=== Section Start ===

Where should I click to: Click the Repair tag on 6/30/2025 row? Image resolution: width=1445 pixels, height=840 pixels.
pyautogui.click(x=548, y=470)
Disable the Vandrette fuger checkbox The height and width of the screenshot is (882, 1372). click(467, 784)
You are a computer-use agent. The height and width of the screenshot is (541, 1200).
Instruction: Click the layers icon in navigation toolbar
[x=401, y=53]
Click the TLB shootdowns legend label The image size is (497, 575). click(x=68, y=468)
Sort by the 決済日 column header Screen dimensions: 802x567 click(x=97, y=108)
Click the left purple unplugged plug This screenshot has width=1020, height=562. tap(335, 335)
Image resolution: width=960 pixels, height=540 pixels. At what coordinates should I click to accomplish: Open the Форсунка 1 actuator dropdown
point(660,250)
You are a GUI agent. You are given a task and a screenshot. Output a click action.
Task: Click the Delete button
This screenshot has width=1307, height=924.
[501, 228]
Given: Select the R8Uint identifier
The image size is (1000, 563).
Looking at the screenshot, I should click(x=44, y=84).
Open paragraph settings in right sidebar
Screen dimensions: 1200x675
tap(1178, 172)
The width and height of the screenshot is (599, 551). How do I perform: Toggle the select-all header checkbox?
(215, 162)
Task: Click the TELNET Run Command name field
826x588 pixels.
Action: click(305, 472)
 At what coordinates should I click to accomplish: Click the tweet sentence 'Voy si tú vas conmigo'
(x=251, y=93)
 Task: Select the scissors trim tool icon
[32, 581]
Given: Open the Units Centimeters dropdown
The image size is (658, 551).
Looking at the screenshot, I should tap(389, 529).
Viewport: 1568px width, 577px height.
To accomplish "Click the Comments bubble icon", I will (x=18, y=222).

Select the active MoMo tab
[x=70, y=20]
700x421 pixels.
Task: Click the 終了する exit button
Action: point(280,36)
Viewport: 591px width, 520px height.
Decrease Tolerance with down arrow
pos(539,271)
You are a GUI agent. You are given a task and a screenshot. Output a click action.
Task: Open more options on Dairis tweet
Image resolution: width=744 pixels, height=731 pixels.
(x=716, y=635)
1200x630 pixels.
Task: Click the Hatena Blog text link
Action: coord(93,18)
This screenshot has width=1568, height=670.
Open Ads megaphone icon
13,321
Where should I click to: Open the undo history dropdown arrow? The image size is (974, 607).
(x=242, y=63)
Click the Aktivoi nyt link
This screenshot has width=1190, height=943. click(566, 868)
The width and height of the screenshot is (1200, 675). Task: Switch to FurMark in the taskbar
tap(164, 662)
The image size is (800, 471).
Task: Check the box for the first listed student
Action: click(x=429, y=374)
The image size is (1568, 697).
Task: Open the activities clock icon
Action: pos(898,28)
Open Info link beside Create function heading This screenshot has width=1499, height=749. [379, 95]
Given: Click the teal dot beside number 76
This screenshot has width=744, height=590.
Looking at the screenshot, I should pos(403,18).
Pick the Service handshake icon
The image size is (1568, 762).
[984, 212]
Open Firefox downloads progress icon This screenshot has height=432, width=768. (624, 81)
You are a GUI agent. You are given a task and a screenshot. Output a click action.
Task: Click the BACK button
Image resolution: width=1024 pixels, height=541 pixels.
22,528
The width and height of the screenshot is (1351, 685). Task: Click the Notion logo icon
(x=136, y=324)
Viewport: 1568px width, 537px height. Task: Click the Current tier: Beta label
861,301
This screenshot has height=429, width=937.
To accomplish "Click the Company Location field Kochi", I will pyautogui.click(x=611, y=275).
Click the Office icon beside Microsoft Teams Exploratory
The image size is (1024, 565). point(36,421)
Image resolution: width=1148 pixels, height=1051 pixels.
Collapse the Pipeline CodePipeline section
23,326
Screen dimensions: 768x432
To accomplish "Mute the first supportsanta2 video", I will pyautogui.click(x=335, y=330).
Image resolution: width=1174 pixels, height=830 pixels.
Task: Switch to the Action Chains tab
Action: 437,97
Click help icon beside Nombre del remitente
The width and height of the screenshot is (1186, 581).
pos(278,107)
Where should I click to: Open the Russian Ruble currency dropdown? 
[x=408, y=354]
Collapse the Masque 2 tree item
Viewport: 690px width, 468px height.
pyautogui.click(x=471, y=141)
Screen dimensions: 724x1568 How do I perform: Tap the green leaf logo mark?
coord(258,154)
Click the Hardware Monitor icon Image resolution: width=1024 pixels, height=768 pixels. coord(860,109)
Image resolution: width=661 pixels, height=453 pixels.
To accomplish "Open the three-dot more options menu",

=== Section End ===

▶ What you have to do
Print the listing exactly. Every line must match.

▶ Response box
Where should I click to: Click the Repair tag on 6/30/2025 row? Image resolution: width=1445 pixels, height=840 pixels.
pyautogui.click(x=548, y=470)
Disable the Vandrette fuger checkbox The height and width of the screenshot is (882, 1372). click(467, 784)
You are a computer-use agent. The height and width of the screenshot is (541, 1200).
Instruction: Click the layers icon in navigation toolbar
[x=401, y=53]
Click the TLB shootdowns legend label The image size is (497, 575). click(x=68, y=468)
Sort by the 決済日 column header Screen dimensions: 802x567 click(x=97, y=108)
Click the left purple unplugged plug This screenshot has width=1020, height=562. tap(335, 335)
Image resolution: width=960 pixels, height=540 pixels. At what coordinates should I click to accomplish: Open the Форсунка 1 actuator dropdown
point(660,250)
You are a GUI agent. You are given a task and a screenshot. Output a click action.
Task: Click the Delete button
This screenshot has width=1307, height=924.
[501, 228]
Given: Select the R8Uint identifier
The image size is (1000, 563).
Looking at the screenshot, I should click(x=44, y=84).
Open paragraph settings in right sidebar
Screen dimensions: 1200x675
tap(1178, 172)
The width and height of the screenshot is (599, 551). How do I perform: Toggle the select-all header checkbox?
(215, 162)
Task: Click the TELNET Run Command name field
826x588 pixels.
Action: click(305, 472)
 At what coordinates should I click to accomplish: Click the tweet sentence 'Voy si tú vas conmigo'
(x=251, y=93)
 Task: Select the scissors trim tool icon
[32, 581]
Given: Open the Units Centimeters dropdown
The image size is (658, 551).
Looking at the screenshot, I should tap(389, 529).
Viewport: 1568px width, 577px height.
To accomplish "Click the Comments bubble icon", I will (x=18, y=222).

Select the active MoMo tab
[x=70, y=20]
700x421 pixels.
Task: Click the 終了する exit button
Action: point(280,36)
Viewport: 591px width, 520px height.
Decrease Tolerance with down arrow
pos(539,271)
You are a GUI agent. You are given a task and a screenshot. Output a click action.
Task: Open more options on Dairis tweet
Image resolution: width=744 pixels, height=731 pixels.
(x=716, y=635)
1200x630 pixels.
Task: Click the Hatena Blog text link
Action: coord(93,18)
This screenshot has width=1568, height=670.
Open Ads megaphone icon
13,321
Where should I click to: Open the undo history dropdown arrow? The image size is (974, 607).
(x=242, y=63)
Click the Aktivoi nyt link
This screenshot has width=1190, height=943. click(566, 868)
The width and height of the screenshot is (1200, 675). Task: Switch to FurMark in the taskbar
tap(164, 662)
The image size is (800, 471).
Task: Check the box for the first listed student
Action: click(x=429, y=374)
The image size is (1568, 697).
Task: Open the activities clock icon
Action: pos(898,28)
Open Info link beside Create function heading This screenshot has width=1499, height=749. [379, 95]
Given: Click the teal dot beside number 76
This screenshot has width=744, height=590.
Looking at the screenshot, I should pos(403,18).
Pick the Service handshake icon
The image size is (1568, 762).
[984, 212]
Open Firefox downloads progress icon This screenshot has height=432, width=768. (624, 81)
You are a GUI agent. You are given a task and a screenshot. Output a click action.
Task: Click the BACK button
Image resolution: width=1024 pixels, height=541 pixels.
22,528
The width and height of the screenshot is (1351, 685). Task: Click the Notion logo icon
(x=136, y=324)
Viewport: 1568px width, 537px height. Task: Click the Current tier: Beta label
861,301
This screenshot has height=429, width=937.
To accomplish "Click the Company Location field Kochi", I will pyautogui.click(x=611, y=275).
Click the Office icon beside Microsoft Teams Exploratory
The image size is (1024, 565). point(36,421)
Image resolution: width=1148 pixels, height=1051 pixels.
Collapse the Pipeline CodePipeline section
23,326
Screen dimensions: 768x432
To accomplish "Mute the first supportsanta2 video", I will pyautogui.click(x=335, y=330).
Image resolution: width=1174 pixels, height=830 pixels.
Task: Switch to the Action Chains tab
Action: 437,97
Click help icon beside Nombre del remitente
The width and height of the screenshot is (1186, 581).
pos(278,107)
Where should I click to: Open the Russian Ruble currency dropdown? 
[x=408, y=354]
Collapse the Masque 2 tree item
Viewport: 690px width, 468px height.
pyautogui.click(x=471, y=141)
Screen dimensions: 724x1568 How do I perform: Tap the green leaf logo mark?
coord(258,154)
Click the Hardware Monitor icon Image resolution: width=1024 pixels, height=768 pixels. coord(860,109)
Image resolution: width=661 pixels, height=453 pixels.
To accomplish "Open the three-dot more options menu",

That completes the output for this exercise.